Un tragique accident au cœur du massif du Karakoram
Le drame s’est produit ce mercredi 24 juin 2026 alors que Guillaume Pierrel participait à une expédition technique de haut niveau sur le K6. Ce sommet particulièrement exigeant culmine à 7 282 mètres d’altitude, dans la région montagneuse du nord du Pakistan.
Selon les premières informations relayées par le média local Pamir Times, une avalanche massive constituée de neige et de blocs rocheux s’est déclenchée durant l’ascension, emportant le grimpeur français. Ses compagnons de cordée, le guide français Boris Langenstein et la skieuse de pente raide canadienne Christina Lustenberger, progressaient à ses côtés mais ont miraculeusement survécu à la catastrophe.

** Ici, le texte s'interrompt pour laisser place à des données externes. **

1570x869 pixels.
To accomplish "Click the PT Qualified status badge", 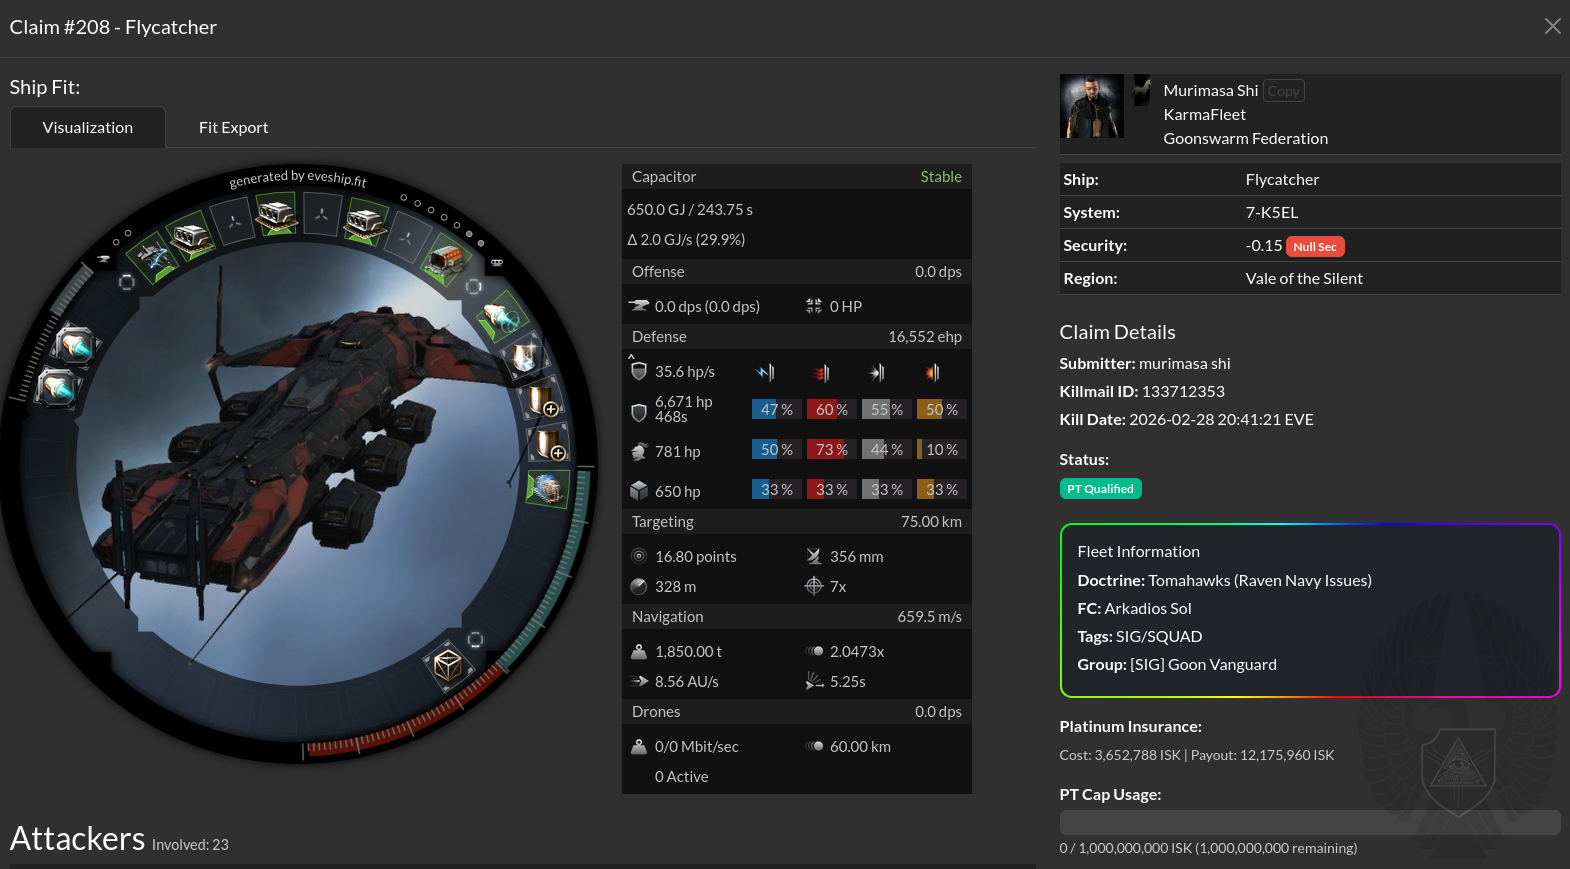I will pos(1100,489).
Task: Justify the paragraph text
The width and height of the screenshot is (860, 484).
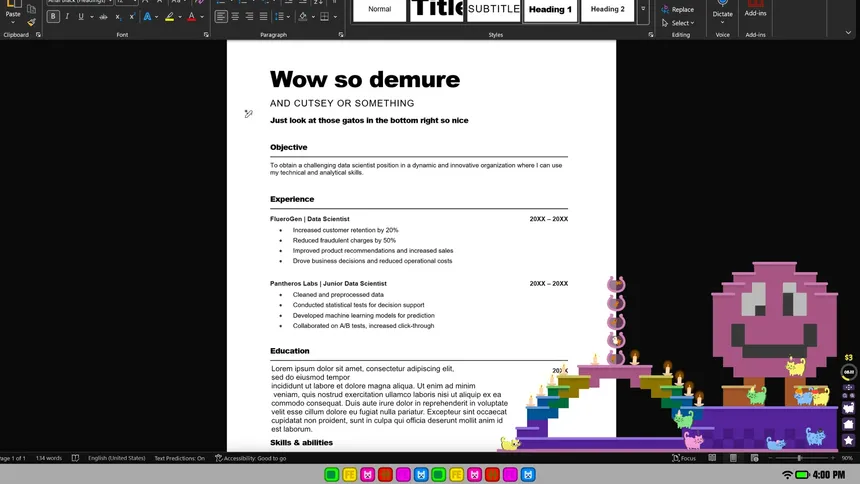Action: coord(263,17)
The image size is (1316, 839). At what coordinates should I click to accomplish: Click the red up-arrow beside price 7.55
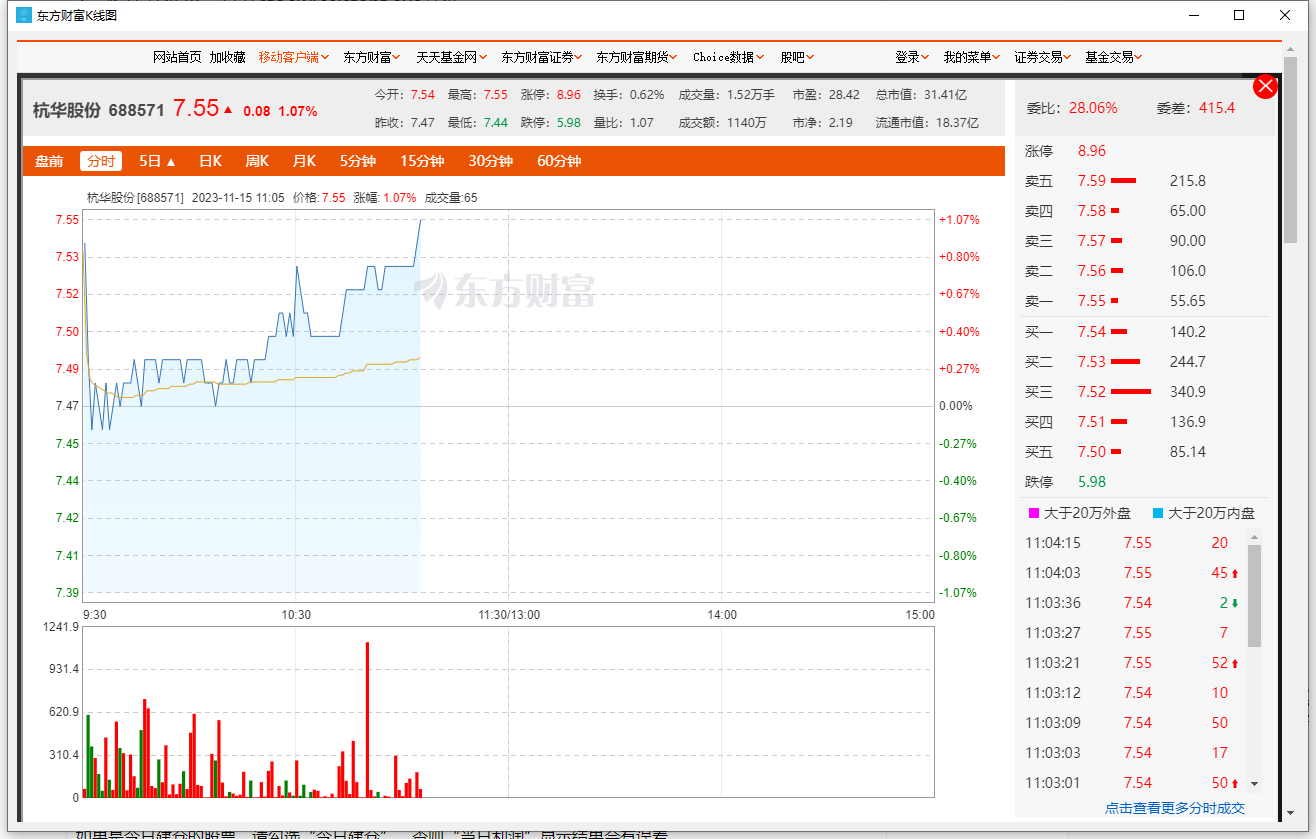click(228, 109)
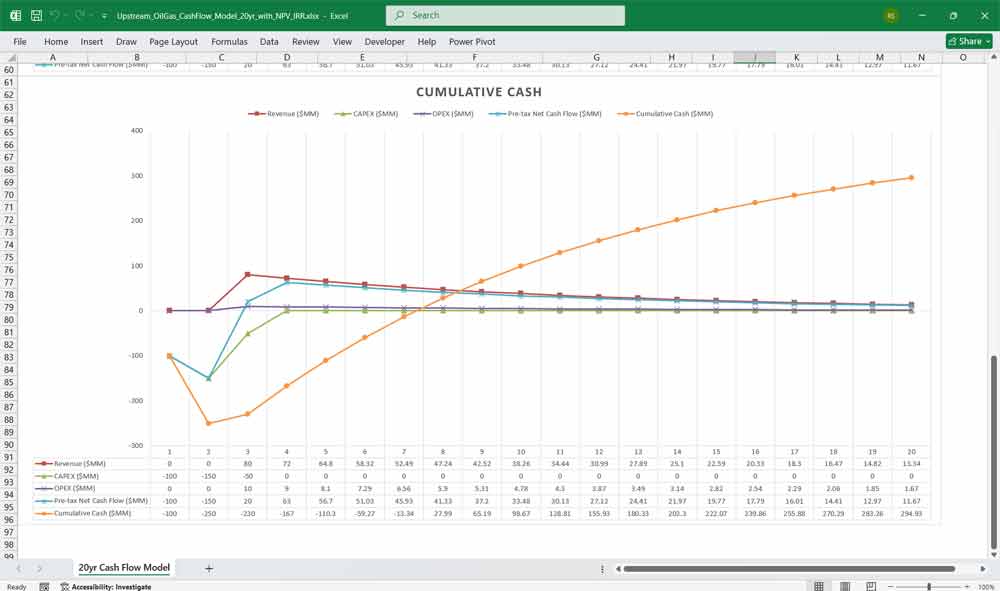Open the File menu

pos(19,42)
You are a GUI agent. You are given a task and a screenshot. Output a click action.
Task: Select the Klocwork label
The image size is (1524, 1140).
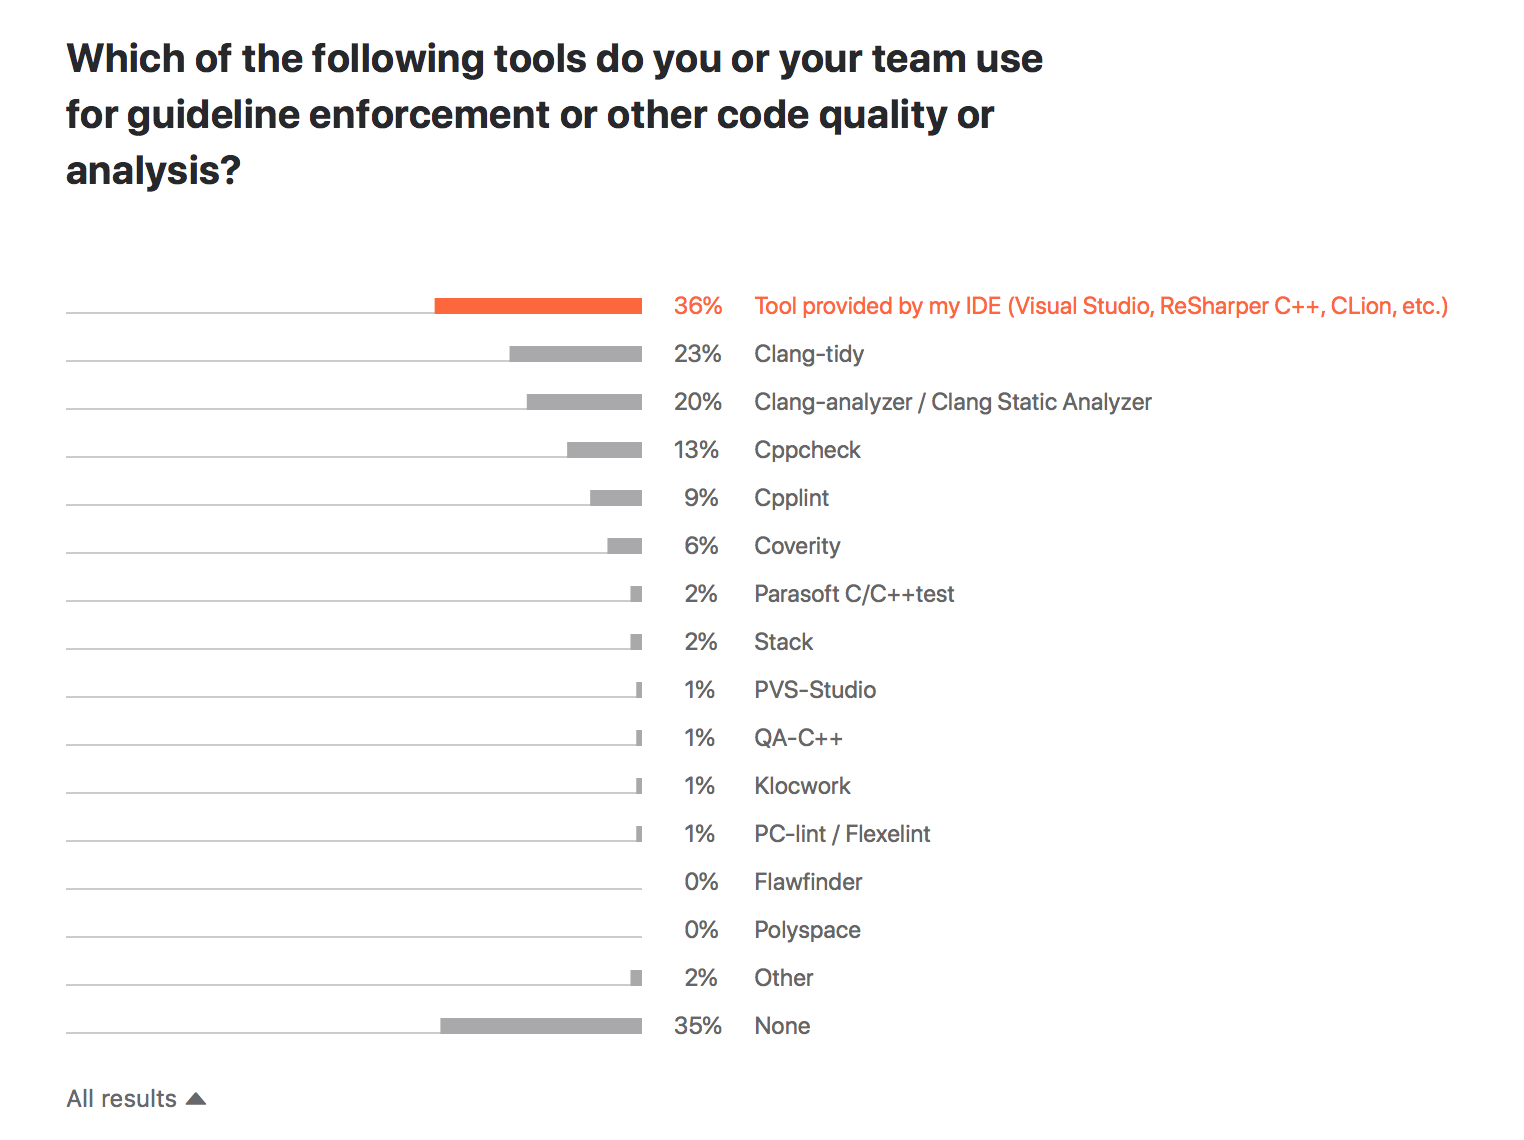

« Gee » Pierrel, l’expert de l’ombre derrière le phénomène Kaïzen
Si la communauté des montagnards connaissait ses exploits depuis longtemps, le très grand public l’avait découvert en 2024. Guillaume Pierrel tenait un rôle marquant dans le documentaire « Kaïzen », qui retraçait le défi fou où Inoxtag grimpe le mont Everest pour décrocher son propre sommet.
- Un entraînement intensif : Il avait partagé de nombreuses ascensions de préparation avec le jeune créateur de contenu.
- Une expertise cruciale : Sa maîtrise technique des très hautes altitudes a permis de sécuriser le parcours initiatique d’Inoxtag.
- Un succès planétaire : Le projet a passionné la génération internet, cumulant près de 50 millions de vues sur YouTube.
L’hommage vibrant d’Inoxtag et de ses proches
Dès l’annonce de la terrible nouvelle, Inès (Inoxtag) a pris la parole sur ses réseaux sociaux pour exprimer son immense tristesse et saluer la mémoire de celui qu’il surnommait affectueusement « Gee ».
« Horrible nouvelle ce matin en apprenant le décès de Gee Pierrel, il m’avait accompagné sur plusieurs ascensions pendant ma préparation pour l’Everest. La montagne l’a emporté hier. Grosse pensée à sa famille. C’était un super gars, passionné de la nature et la montagne. Faites attention à vous, la montagne est aussi merveilleuse qu’elle est dangereuse. »
Le photographe et cinéaste Mathis Dumas, qui faisait également partie de l’aventure himalayenne, a partagé un message poignant sous un cliché souvenir pris au Népal. Il retient de son ami « son sourire, son énergie et tous ces souvenirs partagés », rappelant que sa trace restera gravée bien au-delà des sommets.
Un CV exceptionnel et une référence du ski de pente raide
Originaire de La Bresse dans les Vosges, Guillaume Pierrel avait naturellement posé ses valises à Chamonix, la capitale mondiale de l’alpinisme. Au-delà de sa collaboration avec les stars du web, l’homme était un athlète d’exception, guide, skieur émérite et réalisateur de films de montagne.
Son palmarès forçait le respect de ses pairs. À seulement 40 ans, le Vosgien avait déjà bouclé l’ascension des 82 sommets alpins de plus de 4 000 mètres d’altitude et dompté les trois grandes faces nord des Alpes. Grand spécialiste de la verticalité, il s’était illustré en réalisant des descentes extrêmes à skis sur le Gasherbrum II (Pakistan, plus de 8 000 m) ainsi que sur le mont Robson dans les Rocheuses canadiennes.
Le média spécialisé Alpine Mag rappelle qu’il s’était imposé en seulement quelques années comme l’une des figures les plus marquantes et inspirantes du ski de pente raide français. Sa disparition laisse un grand vide au sein de la communauté des passionnés d’altitude.